**TUGAS**
Tuliskan kembali bagian teks tentang penjajahan modern dari "Praktik land grabbing" sampai "bagi masyarakat lokal.", tanpa mengubah satu kata pun.

**KUTIPAN TERPILIH**
◆ ◆ ◆ ◆
Penjajahan yang Menular
Penjajahan bukan hanya aksi entitas penjajah terhadap entitas terjajah. Penjajahan adalah sistem yang bisa ditiru, diwariskan, bahkan dilembagakan. Dalam dunia poskolonial, praktik kolonial diadopsi oleh aktor-aktor baru, seperti korporasi multinasional, aliansi militer internasional, dan bahkan rezim lokal/nasional yang berorientasi pada kepentingan global.
Praktik land grabbing (perampasan lahan) oleh korporasi di Afrika dan Asia Tenggara adalah contoh nyata. Berdasarkan data Land Matrix Analytical Report III 2021, sejak tahun 2000, lebih dari 30 juta hektar lahan di negara-negara berkembang telah diambil alih oleh perusahaan asing, terutama dari Eropa, Tiongkok, dan Amerika Serikat. Lahan-lahan tersebut digunakan untuk pertanian ekspor, pertambangan, atau proyek infrastruktur, yang notabene kurang memberi manfaat bagi masyarakat lokal.
Pada aspek militer, kita bisa melihat pola serupa. Penjajahan militer modern dijalankan melalui operasi-operasi “perdamaian” atau kampanye “war on terror” seperti yang dilakukan NATO dan sekutunya. Misalnya invasi militer ke Irak tahun 2003 yang dilakukan tanpa mandat PBB dan menewaskan ratusan ribu warga sipil serta mengakibatkan instabilitas jangka panjang. Atau agresi Israel ke Gaza yang masih berlangsung hingga tulisan ini dibuat yang memakan 50.000 lebih korban jiwa warga Gaza.
Sementara itu, penjajahan pemikiran berlangsung halus melalui soft power, yaitu dengan kurikulum pendidikan, media populer, dan teknologi. Edward Said dalam Orientalism (1978) menjelaskan bahwa Barat membentuk narasi tentang Timur sebagai “inferior” untuk membenarkan dominasi mereka. Saat ini, negara-negara mayoritas muslim masih menjadikan sistem hukum kolonial, gaya hidup, dan pemikiran Barat sebagai simbol kemajuan.
Dari Penjajahan, Lahir Kejahatan-Kejahatan Baru
Penjajahan hari ini melahirkan berbagai bentuk kejahatan sistemik. Sebut saja krisis iklim akibat eksploitasi alam, kemiskinan struktural, atau perdagangan internasional yang timpang. Menurut laporan Oxfam 2024, 1% orang terkaya dunia kini menguasai hampir 60% kekayaan global, sementara lebih dari separuh populasi dunia hidup dengan kurang dari $5,50 per hari. Berbagai keterpurukan dan ketimpangan tersebut adalah hasil tatanan global yang berpihak pada elite kapitalis sebagai warisan langsung dari penjajahan.
◆ ◆ ◆ ◆
**DATA SUMBER**
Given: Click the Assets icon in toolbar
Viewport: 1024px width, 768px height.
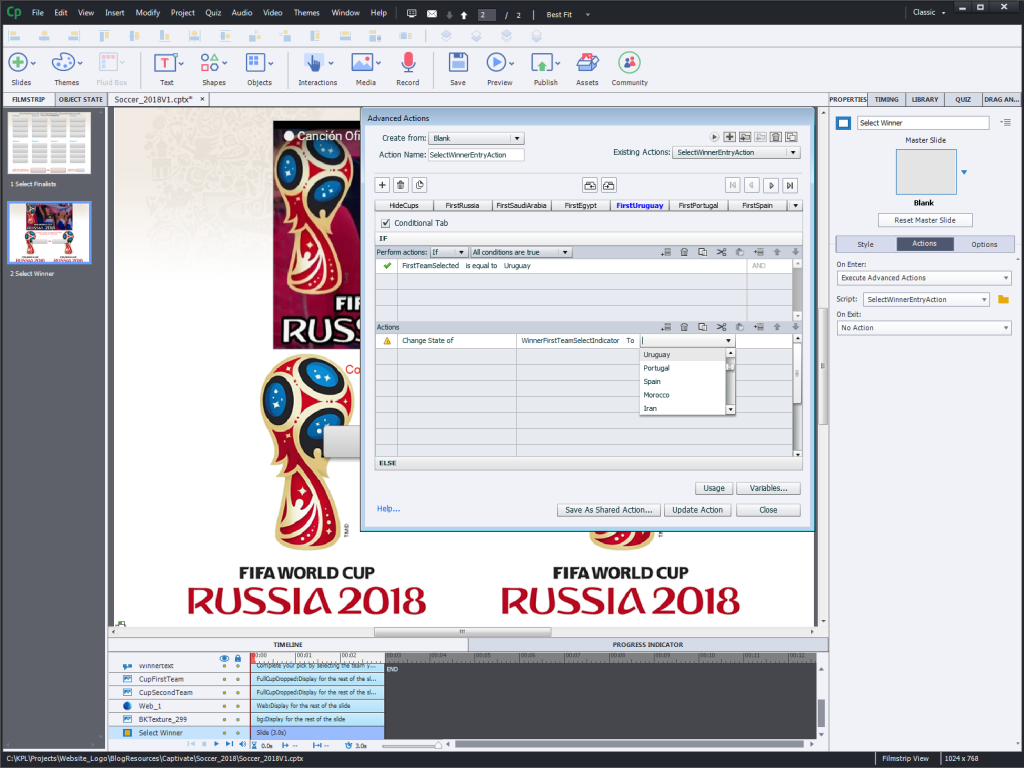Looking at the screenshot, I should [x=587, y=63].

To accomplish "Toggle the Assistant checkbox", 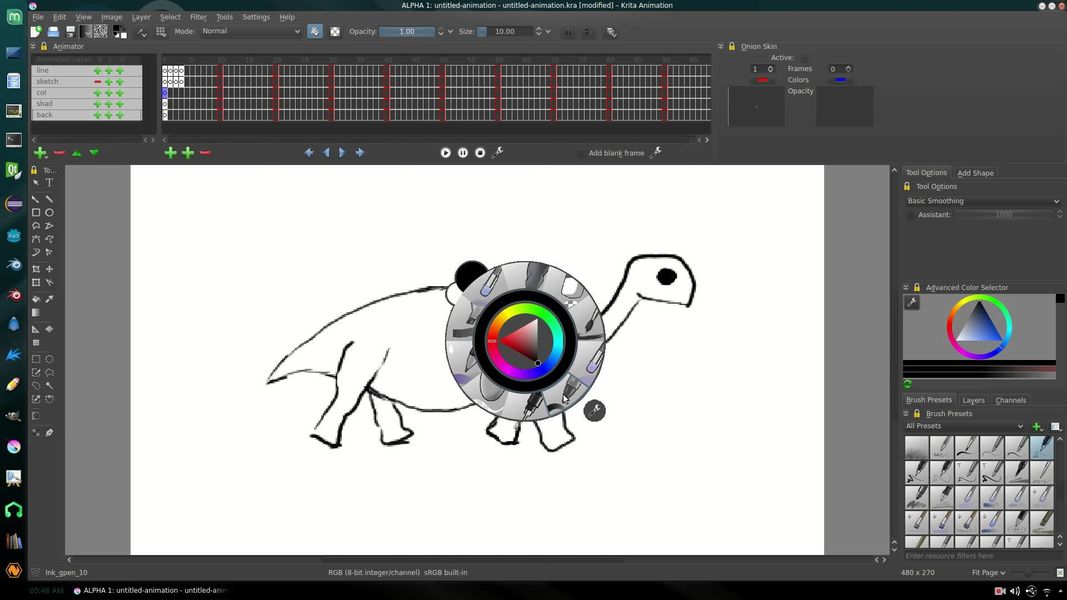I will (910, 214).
◆ ◆ ◆ ◆
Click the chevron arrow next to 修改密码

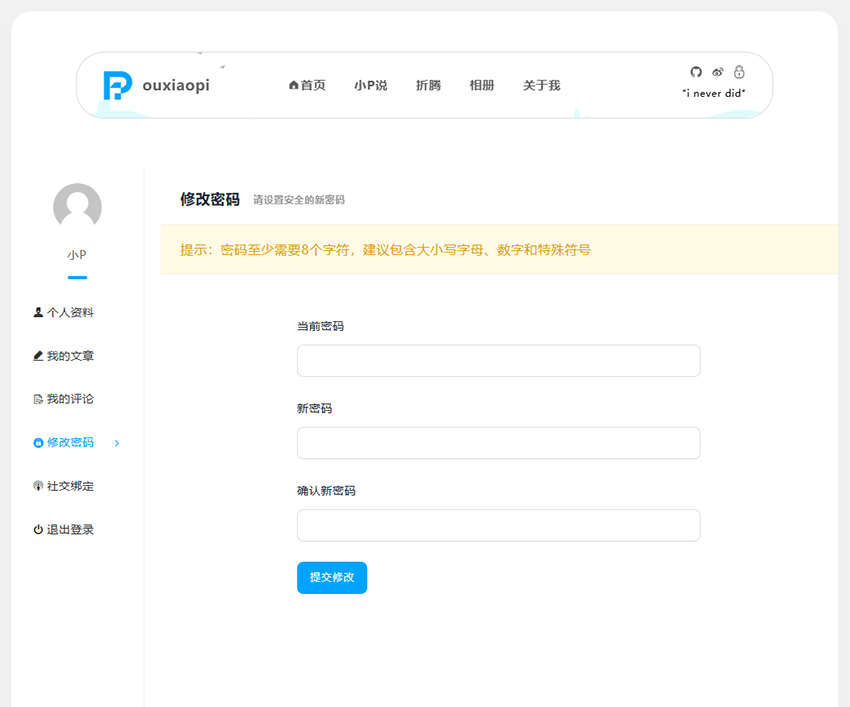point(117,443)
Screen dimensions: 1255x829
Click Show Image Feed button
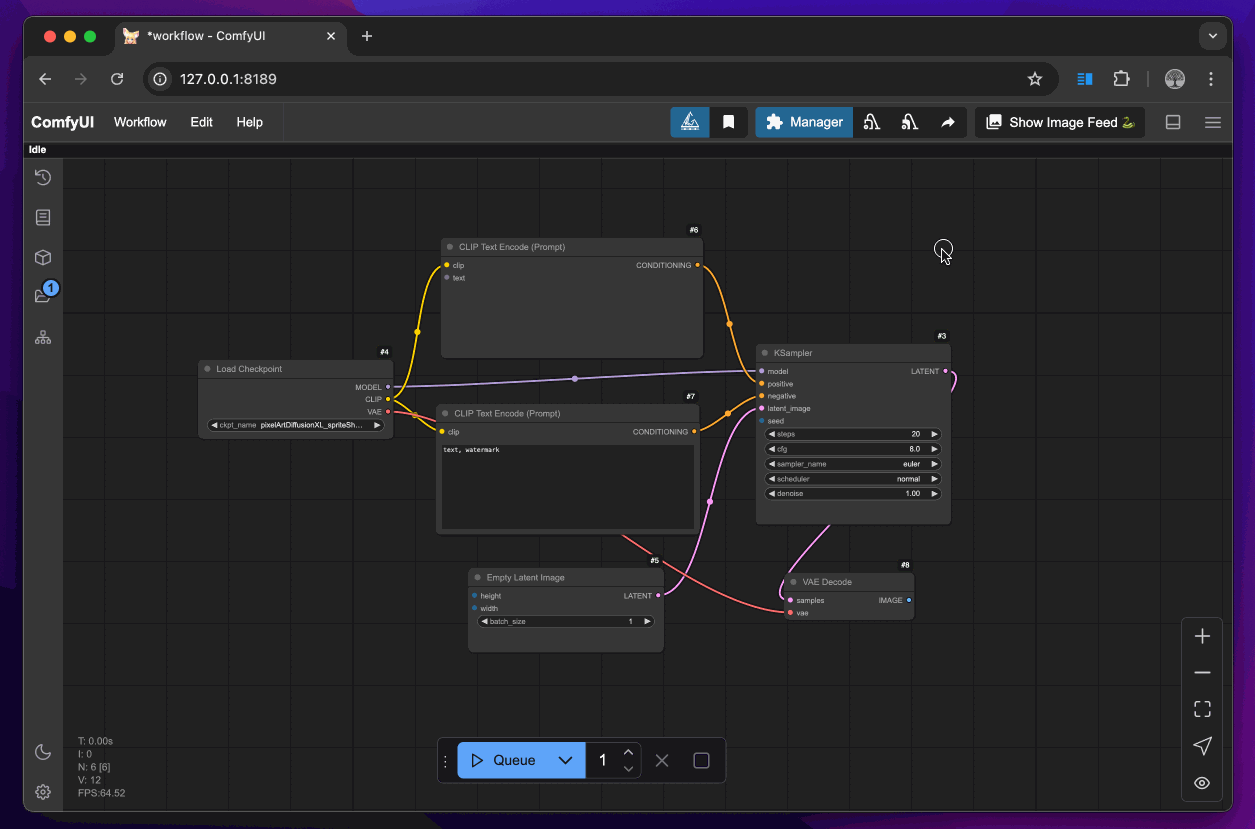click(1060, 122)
◆ ◆ ◆ ◆
**PENYELESAIAN SOAL**
Praktik land grabbing (perampasan lahan) oleh korporasi di Afrika dan Asia Tenggara adalah contoh nyata. Berdasarkan data Land Matrix Analytical Report III 2021, sejak tahun 2000, lebih dari 30 juta hektar lahan di negara-negara berkembang telah diambil alih oleh perusahaan asing, terutama dari Eropa, Tiongkok, dan Amerika Serikat. Lahan-lahan tersebut digunakan untuk pertanian ekspor, pertambangan, atau proyek infrastruktur, yang notabene kurang memberi manfaat bagi masyarakat lokal.